Only one `PDPilotWidget` can be run in a notebook at a time. Switch between the two paths for `pd_data` to see the differences in the cluster descriptions for the x2 feature.


In [None]:
w = PDPilotWidget(
    predict=booster.predict,
    df=df_X,
    labels=y,
    pd_data=(output_dir / "pdpilot_max_depth_1.json").as_posix(),
    # pd_data=(output_dir / "pdpilot_max_depth_3.json").as_posix(),
    height=650,
    seed=seed,
)

w

VINE is not implemented as a widget for Jupyter notebooks, so we use Altair to visualize the clustered ICE plots in a style similar to PDPilot.


In [9]:
def read_json(file_path):
    return json.loads(Path(file_path).read_bytes())

In [10]:
plots = {}

for num_clusters, prune_clusters in [(2, True), (5, True), (2, False), (5, False)]:
    vine_data_path = (
        output_dir / f"vine_n_clusters_{num_clusters}_prune_{prune_clusters}.json"
    )

    vine_data = read_json(vine_data_path)

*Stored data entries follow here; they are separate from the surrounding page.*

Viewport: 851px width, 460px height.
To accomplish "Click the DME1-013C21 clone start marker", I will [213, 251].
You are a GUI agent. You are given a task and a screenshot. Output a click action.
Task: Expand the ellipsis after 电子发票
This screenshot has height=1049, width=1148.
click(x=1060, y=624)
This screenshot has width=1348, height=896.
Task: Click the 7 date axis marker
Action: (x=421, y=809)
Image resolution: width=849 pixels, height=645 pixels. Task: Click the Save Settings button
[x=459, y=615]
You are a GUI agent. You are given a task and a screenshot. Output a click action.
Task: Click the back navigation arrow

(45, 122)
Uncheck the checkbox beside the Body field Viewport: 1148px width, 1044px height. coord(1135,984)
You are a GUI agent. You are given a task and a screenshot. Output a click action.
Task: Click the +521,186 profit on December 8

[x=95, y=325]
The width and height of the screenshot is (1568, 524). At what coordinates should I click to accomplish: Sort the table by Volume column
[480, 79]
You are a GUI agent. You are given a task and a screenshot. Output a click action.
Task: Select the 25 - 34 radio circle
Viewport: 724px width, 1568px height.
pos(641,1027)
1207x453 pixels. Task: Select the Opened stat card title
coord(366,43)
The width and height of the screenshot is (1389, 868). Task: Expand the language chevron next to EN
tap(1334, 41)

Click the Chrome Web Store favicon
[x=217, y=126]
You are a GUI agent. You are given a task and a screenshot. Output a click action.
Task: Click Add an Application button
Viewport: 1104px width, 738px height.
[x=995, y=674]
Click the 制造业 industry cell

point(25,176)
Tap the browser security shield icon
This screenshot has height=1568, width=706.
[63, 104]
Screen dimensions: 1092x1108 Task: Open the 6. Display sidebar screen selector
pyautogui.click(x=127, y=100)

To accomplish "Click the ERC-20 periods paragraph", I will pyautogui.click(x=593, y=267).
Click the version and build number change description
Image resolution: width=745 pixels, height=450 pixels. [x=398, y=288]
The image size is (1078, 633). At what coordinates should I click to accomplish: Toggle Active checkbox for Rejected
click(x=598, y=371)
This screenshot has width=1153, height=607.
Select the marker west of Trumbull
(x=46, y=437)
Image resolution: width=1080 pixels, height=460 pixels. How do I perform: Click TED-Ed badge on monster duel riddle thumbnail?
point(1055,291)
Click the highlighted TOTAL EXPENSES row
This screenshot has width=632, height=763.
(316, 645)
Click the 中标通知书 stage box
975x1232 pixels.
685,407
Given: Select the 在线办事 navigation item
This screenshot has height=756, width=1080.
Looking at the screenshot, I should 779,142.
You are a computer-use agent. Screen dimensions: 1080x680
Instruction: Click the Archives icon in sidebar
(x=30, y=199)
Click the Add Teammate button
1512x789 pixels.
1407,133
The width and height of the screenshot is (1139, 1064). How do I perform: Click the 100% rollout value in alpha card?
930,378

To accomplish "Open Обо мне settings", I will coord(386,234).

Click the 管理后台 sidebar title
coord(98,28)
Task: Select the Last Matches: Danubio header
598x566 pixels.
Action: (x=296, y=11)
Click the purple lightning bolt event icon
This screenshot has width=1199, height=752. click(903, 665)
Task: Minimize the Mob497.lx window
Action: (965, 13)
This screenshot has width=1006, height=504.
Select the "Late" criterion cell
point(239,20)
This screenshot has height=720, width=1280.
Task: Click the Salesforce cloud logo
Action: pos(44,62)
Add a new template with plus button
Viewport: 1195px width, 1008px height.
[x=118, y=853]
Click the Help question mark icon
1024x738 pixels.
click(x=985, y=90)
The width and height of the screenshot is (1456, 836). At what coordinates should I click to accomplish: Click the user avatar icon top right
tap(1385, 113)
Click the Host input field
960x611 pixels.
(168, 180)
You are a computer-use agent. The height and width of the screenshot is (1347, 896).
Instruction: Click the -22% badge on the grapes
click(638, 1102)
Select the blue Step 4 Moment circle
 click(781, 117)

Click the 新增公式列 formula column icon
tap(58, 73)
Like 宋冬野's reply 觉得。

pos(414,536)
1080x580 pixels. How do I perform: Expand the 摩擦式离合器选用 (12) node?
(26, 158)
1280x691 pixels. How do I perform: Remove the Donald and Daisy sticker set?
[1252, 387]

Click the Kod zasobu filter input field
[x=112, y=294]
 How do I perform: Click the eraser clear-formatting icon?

    title_params = {"Initial number of clusters": num_clusters}

    plot = plot_vine_clusters(
        vine_data, feature="x2", title=f"{num_clusters} initial clusters"
    )

    vine_image_path = vine_data_path.with_suffix(".png")
    plot.save(vine_image_path, ppi=200)

    plots[(num_clusters, prune_clusters)] = plot

### VINE - `prune_clusters=True`


In [None]:
plots[(2, True)]

In [None]:
plots[(5, True)]

### VINE - `prune_clusters=False`


In [None]:
plots[(2, False)]

In [None]:
plots[(5, False)]